Given information:

++++++++

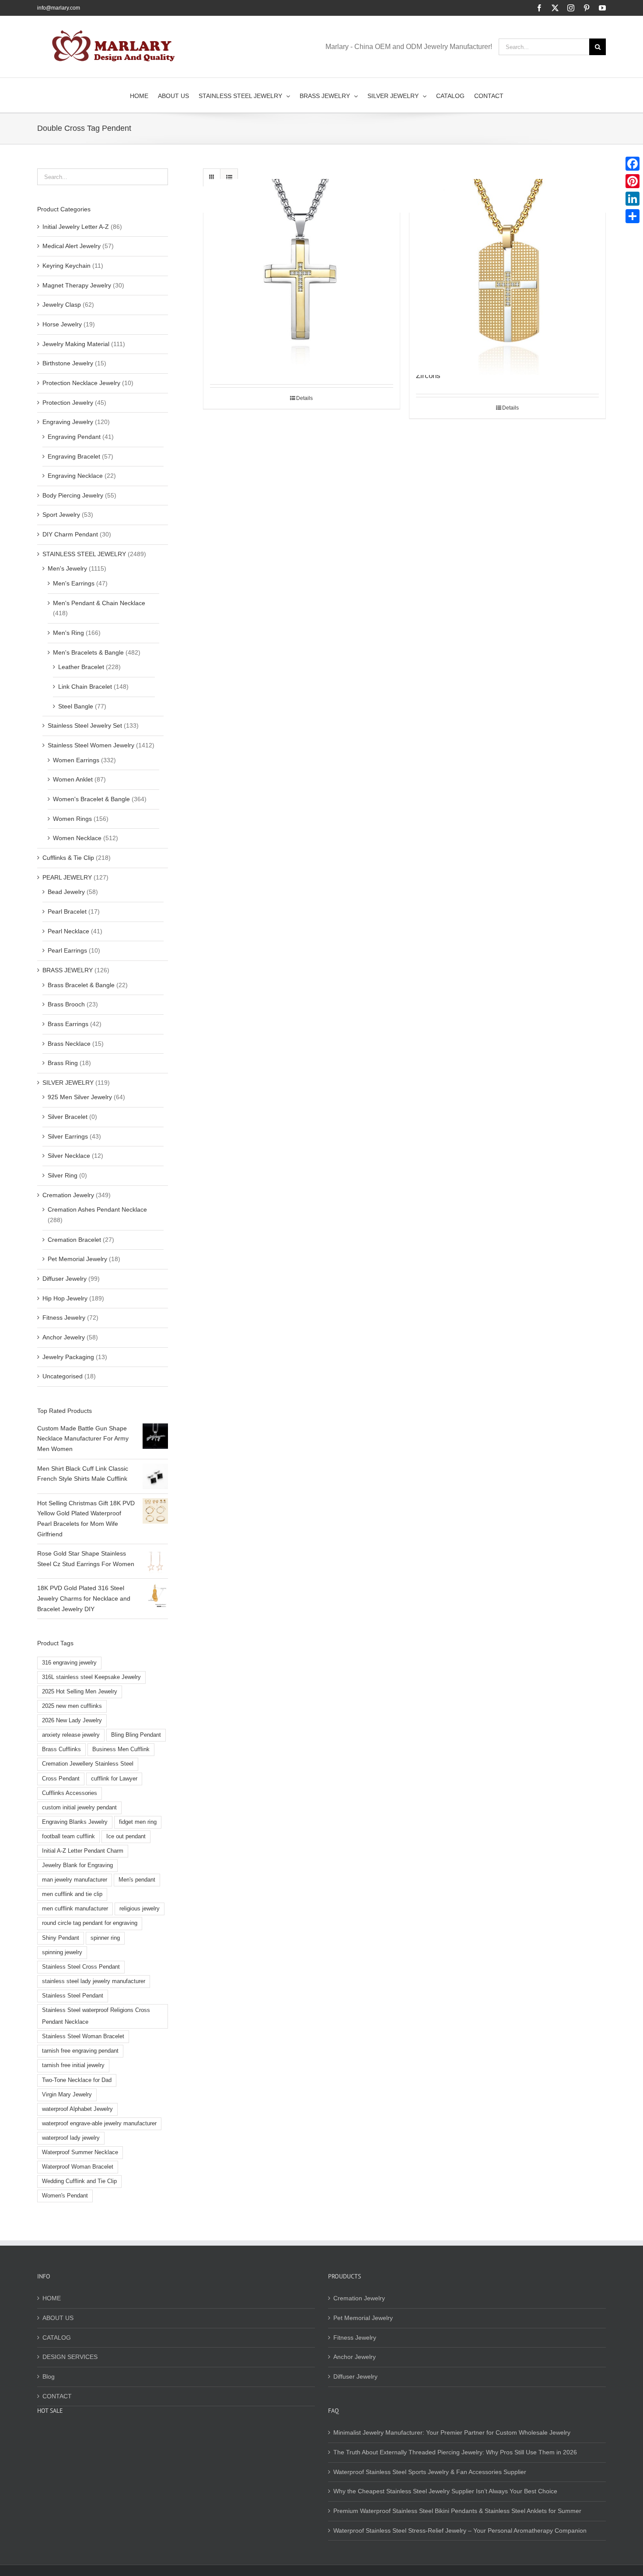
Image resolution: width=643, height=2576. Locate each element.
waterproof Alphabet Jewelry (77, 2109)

++++++++

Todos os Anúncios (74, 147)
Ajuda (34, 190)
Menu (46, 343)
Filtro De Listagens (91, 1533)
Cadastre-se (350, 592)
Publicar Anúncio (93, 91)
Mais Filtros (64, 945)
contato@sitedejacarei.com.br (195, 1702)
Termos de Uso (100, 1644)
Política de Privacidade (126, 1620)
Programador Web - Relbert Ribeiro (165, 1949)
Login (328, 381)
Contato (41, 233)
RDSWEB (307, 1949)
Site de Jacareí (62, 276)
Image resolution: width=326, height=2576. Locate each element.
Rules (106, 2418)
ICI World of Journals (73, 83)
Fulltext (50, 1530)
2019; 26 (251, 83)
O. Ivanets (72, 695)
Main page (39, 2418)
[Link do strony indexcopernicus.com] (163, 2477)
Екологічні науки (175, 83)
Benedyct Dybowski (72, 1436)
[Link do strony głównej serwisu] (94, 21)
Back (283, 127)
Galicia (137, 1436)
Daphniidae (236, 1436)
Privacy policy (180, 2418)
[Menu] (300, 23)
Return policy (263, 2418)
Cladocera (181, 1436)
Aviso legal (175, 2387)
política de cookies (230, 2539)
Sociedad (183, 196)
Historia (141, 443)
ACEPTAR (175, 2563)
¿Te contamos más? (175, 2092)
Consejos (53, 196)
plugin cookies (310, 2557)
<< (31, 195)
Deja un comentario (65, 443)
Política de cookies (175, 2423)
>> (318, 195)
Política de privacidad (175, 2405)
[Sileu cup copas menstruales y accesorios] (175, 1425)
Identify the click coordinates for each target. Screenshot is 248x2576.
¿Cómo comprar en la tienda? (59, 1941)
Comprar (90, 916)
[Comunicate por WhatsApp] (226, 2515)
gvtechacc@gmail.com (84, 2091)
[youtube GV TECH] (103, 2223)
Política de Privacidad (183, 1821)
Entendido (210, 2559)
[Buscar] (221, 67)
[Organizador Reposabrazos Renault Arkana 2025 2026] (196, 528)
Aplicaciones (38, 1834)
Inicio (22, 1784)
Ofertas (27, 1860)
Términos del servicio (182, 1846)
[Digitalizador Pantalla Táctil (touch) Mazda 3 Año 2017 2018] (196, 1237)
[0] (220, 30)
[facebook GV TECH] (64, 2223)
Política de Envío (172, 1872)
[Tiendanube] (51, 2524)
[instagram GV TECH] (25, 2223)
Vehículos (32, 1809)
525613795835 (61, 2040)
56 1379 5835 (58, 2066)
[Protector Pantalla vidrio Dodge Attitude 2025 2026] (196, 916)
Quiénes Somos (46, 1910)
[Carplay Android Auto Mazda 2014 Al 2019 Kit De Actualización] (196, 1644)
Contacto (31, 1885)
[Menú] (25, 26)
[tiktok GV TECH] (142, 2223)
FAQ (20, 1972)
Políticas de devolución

++++++++

Task to carry out:
From the records above, transcribe exactly the run of lines that opens with the line holding "Site de Jacareí (62, 276)" and closes with the line holding "Main page (39, 2418)", both included.

Exercise result:
Site de Jacareí (62, 276)
Image resolution: width=326, height=2576. Locate each element.
Rules (106, 2418)
ICI World of Journals (73, 83)
Fulltext (50, 1530)
2019; 26 (251, 83)
O. Ivanets (72, 695)
Main page (39, 2418)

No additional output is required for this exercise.